An Unemployed Canadian Speaks Out Against Immigration
I am a 49 year old man. I started working when I was 16 years old. I worked 17 years in a sawmill for a large forestry company in B.C. : I drove a forklift, worked on the green chain, was a First Aid attendant and Power Plant worker. After that, I was a sanitation foreman at a large bread factory for three years. I’ve also worked at the UBC research forest, a large B.C. Tea & Coffee importer, and a Shake and Shingle factory. I was laid off late in the past recession. For the last five years, I have not been able to find a job.
I’ve given up hope. I cannot provide any recent references because of the situation I am in. People from other countries have an unfair advantage. They may provide references, but who is actually going to check theirs ? All the homeless I see are Whites or Native Indians. And the numbers keep growing. I have to remain in poverty while I watch immigrants grow in wealth. I’ve had to put up with their racism. I am scorned by some of them if I even look at them the wrong way.

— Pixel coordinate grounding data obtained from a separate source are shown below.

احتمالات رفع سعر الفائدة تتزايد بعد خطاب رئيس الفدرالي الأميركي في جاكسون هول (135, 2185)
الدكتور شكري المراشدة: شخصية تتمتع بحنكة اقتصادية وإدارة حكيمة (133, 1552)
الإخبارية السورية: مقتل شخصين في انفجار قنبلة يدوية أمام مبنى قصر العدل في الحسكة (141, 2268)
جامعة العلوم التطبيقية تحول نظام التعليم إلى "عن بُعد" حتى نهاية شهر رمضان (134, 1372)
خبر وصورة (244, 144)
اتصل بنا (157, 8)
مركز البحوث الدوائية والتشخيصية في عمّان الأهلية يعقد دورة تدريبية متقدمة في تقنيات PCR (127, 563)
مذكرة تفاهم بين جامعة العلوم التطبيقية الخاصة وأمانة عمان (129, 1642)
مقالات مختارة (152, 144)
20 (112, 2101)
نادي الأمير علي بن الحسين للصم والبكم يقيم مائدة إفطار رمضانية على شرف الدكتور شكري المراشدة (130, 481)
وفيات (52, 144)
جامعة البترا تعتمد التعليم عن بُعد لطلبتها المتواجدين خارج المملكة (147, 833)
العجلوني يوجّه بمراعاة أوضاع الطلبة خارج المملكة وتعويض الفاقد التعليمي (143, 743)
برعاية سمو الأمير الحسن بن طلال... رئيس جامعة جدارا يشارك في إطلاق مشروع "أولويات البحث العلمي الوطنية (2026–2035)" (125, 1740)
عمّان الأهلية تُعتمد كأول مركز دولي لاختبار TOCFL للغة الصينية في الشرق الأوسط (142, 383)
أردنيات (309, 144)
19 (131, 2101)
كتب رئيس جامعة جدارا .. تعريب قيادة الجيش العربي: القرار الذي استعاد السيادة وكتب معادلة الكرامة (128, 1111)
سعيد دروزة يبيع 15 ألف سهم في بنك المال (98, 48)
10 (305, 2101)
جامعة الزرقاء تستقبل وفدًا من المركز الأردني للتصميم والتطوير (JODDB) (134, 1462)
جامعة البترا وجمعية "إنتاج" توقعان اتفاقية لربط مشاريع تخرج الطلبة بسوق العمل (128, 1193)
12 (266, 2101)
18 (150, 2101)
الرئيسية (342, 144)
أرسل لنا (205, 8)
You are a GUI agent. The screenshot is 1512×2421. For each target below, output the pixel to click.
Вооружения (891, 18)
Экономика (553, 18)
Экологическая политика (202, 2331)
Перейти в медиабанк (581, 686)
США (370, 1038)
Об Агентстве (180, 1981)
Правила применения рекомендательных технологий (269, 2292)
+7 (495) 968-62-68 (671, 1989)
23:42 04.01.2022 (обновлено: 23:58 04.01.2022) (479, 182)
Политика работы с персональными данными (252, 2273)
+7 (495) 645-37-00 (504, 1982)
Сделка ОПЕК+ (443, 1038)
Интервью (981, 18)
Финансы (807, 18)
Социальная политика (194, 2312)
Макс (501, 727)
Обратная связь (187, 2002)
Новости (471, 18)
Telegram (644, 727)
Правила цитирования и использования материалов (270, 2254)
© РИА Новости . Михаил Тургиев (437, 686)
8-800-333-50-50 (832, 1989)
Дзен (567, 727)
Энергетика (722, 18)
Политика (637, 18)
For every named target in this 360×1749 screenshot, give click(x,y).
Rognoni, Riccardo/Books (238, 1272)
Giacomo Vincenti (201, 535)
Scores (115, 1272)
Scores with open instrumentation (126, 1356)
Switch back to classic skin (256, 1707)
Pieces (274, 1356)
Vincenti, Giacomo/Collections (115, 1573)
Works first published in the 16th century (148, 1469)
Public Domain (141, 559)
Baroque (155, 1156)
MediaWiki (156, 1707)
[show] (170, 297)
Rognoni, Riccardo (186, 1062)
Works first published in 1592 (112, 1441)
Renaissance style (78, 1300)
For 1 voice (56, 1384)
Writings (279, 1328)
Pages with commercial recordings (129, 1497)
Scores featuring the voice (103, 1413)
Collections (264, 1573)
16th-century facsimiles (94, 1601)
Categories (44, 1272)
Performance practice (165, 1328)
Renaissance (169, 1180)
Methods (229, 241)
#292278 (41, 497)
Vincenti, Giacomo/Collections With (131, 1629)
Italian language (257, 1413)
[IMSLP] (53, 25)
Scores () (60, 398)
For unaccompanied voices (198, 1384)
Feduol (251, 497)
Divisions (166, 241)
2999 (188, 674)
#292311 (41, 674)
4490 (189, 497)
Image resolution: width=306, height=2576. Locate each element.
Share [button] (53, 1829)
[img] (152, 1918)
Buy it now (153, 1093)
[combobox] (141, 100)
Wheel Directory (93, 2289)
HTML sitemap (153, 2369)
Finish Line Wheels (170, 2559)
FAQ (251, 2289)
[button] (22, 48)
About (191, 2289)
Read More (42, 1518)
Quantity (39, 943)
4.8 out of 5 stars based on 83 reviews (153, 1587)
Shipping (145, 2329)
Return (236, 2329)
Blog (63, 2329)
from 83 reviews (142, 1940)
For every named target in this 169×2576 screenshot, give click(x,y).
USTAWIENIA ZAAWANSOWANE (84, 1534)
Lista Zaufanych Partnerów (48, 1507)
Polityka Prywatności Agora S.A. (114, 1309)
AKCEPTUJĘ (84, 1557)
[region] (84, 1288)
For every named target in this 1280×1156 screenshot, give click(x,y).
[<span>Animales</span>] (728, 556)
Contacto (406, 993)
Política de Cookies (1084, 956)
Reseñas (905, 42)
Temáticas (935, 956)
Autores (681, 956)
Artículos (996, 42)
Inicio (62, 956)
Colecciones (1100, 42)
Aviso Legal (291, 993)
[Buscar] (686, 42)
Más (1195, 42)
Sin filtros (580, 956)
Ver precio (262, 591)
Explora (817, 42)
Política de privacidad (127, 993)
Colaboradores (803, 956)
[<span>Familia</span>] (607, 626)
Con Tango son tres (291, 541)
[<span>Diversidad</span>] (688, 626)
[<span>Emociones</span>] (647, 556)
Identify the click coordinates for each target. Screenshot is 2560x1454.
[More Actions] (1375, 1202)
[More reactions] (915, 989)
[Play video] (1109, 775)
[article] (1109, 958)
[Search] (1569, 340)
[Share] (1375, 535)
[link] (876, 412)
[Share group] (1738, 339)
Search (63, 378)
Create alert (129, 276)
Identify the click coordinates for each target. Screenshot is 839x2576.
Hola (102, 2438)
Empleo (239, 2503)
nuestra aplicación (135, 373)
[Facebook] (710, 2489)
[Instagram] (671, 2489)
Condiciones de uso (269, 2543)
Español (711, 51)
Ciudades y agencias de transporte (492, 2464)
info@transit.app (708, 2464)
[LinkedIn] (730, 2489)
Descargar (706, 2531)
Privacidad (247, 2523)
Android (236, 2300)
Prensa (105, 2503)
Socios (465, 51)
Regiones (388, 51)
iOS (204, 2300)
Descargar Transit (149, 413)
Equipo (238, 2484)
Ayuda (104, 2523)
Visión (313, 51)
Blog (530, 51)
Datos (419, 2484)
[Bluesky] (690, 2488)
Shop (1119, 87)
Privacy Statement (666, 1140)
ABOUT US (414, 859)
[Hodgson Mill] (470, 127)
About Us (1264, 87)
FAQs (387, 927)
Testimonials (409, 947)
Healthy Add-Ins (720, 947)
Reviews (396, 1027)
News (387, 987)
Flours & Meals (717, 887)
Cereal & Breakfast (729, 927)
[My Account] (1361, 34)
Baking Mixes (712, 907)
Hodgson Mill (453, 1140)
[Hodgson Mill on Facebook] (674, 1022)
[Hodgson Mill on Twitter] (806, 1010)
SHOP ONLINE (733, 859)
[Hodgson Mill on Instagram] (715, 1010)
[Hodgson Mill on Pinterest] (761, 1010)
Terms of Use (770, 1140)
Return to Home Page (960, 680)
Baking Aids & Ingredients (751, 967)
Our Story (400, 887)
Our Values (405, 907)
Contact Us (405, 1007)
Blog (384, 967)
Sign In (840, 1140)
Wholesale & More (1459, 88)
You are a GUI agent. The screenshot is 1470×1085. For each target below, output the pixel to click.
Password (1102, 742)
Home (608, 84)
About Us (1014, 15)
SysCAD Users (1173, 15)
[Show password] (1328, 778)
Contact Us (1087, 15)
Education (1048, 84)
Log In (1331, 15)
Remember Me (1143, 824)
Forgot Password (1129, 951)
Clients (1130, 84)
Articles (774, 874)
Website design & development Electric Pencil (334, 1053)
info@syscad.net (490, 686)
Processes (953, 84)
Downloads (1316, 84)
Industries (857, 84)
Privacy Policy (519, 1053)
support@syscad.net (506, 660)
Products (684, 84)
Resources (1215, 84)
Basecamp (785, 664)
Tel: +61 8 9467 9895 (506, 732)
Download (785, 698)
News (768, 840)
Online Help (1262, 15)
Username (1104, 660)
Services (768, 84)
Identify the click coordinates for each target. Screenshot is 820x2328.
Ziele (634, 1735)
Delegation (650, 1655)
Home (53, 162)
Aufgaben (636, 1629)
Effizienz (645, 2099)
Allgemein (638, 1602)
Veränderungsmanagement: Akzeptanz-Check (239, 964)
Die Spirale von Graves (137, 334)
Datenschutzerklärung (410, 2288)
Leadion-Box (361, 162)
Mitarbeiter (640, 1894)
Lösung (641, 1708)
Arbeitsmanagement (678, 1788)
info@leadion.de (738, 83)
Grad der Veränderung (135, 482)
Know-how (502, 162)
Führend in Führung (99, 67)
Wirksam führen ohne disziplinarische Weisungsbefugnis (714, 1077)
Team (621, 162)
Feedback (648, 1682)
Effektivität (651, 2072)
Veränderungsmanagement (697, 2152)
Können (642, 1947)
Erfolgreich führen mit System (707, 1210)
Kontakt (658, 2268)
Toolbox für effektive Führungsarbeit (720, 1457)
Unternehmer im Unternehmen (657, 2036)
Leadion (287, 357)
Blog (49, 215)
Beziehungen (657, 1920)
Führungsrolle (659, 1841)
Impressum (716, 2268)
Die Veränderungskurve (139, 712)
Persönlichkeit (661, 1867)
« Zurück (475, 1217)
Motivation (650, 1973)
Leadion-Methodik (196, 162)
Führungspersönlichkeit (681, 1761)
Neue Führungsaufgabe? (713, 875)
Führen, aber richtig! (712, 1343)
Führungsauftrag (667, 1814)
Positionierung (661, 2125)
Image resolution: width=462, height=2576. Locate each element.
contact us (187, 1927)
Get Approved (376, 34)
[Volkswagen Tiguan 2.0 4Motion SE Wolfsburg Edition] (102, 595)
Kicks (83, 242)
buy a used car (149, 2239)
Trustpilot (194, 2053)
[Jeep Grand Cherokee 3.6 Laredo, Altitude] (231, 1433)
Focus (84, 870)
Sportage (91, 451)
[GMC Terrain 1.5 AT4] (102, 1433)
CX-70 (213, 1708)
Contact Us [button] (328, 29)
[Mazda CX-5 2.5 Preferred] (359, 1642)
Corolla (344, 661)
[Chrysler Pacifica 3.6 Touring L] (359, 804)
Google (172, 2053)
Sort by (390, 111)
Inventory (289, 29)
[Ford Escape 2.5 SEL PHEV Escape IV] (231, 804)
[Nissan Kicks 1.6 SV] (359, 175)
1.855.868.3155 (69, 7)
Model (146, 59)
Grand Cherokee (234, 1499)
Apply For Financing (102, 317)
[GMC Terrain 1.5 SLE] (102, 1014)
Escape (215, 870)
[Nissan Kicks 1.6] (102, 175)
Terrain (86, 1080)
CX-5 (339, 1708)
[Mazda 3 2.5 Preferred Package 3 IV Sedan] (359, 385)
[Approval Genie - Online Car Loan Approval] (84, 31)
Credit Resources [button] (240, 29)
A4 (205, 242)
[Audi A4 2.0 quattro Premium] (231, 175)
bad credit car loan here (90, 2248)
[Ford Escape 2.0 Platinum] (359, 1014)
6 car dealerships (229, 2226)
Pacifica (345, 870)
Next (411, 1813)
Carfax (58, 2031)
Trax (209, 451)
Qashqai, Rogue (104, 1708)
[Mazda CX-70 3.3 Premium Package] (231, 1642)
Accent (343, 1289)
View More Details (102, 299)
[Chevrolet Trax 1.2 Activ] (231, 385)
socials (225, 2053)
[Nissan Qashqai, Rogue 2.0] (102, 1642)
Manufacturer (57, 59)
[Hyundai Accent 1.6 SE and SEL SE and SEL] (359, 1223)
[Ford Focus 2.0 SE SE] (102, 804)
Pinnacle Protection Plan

If I and many like me cannot count on our Canadian Citizenship entitling us to first consideration for any jobs, what good is our Citizenship? Maple Leaf Foods and employers like them, who use their name and the Canadian flag to boost their business, receive huge subsidies from our government, but they hire large numbers of immigrants. They are being racist against single Caucasian men and women and Native Indians. Immigrants outnumber
I have recently earned my Building Service Worker certificate. A Building Service Worker is just a fancy name for a janitor. I got very high marks for the course (88% ). While I was taking the course, I was on welfare. I am still on welfare. However, I still had to pay $600 out of my own pocket for the course. I tried every avenue to have the course funded, but was turned down at every turn. When I went to the course, I met people who were not from Canada, but who told me they had received funding.
Since the course ended, I have sent out hundreds of resumes. But to this day I remain unemployed without even one response to my applications. Unfortunately, my European-descent last name seems to exclude me. As with all unskilled labour jobs at the moment, these jobs are all being given to immigrants. I’m sick and tired of seeing immigrants everywhere I look, doing the job I went to school for while I suffer in abject poverty. I’m not a racist person. And I too am not against immigration
Whenever I tell employment agencies like WorkBC the things that I believe are really unfair, I am told that I am extremely negative. I think anyone would be negative if they had been unemployed for five years as well.
Contrary to what British Columbia’s tourism promoters say, I’m not of the opinion that B.C. is the best place on Earth. I’m of the opinion that born-and-raised Canadians are being shafted by the rich and powerful.
I live outside of Vancouver in a smaller city. I volunteer at the Salvation Army. This city has become the dumping ground for all the disaffected, single white males who are homeless and unemployed in Metro Vancouver. All have been sent here from Surrey, Vancouver and other municipalities where immigrants are becoming the majority. We are like refugees in our own country !!
I do smoke cigarettes. But I am not an alcoholic or a drug addict. Neither are most of the single, unemployed white or Native Indian men I meet.
I just want to say that I come from a family where if you do not have a job, you are really looked down upon. My entire family have turned their backs on me because I am unemployed. I do blame immigration for destroying my family as well. And I am alone.
In the past five years, I have been in many homeless shelters. I have slept in my car for a month.
And for my story, there are thousands of others just like it or worse.
I want to say that ten years ago, I was a very liberal-minded person. I used to love the idea of multiculturalism. Now I am beginning to deeply resent it.
I’m angry. I have had my ego bashed into the ground. For the first time in my life, I am also beginning to deeply resent what Canada’s governments have done to me and to hundreds of thousands of other Canadians.
I feel they are destroying my soul and the souls of hundreds of thousands of other Canadians. And I no longer feel any hope or happiness.
At the moment, I feel that all I can do is rant about it.
But it is a comfort to know that at last, someone cares. Thank you again for writing to me.
You have given me back a small measure of pride.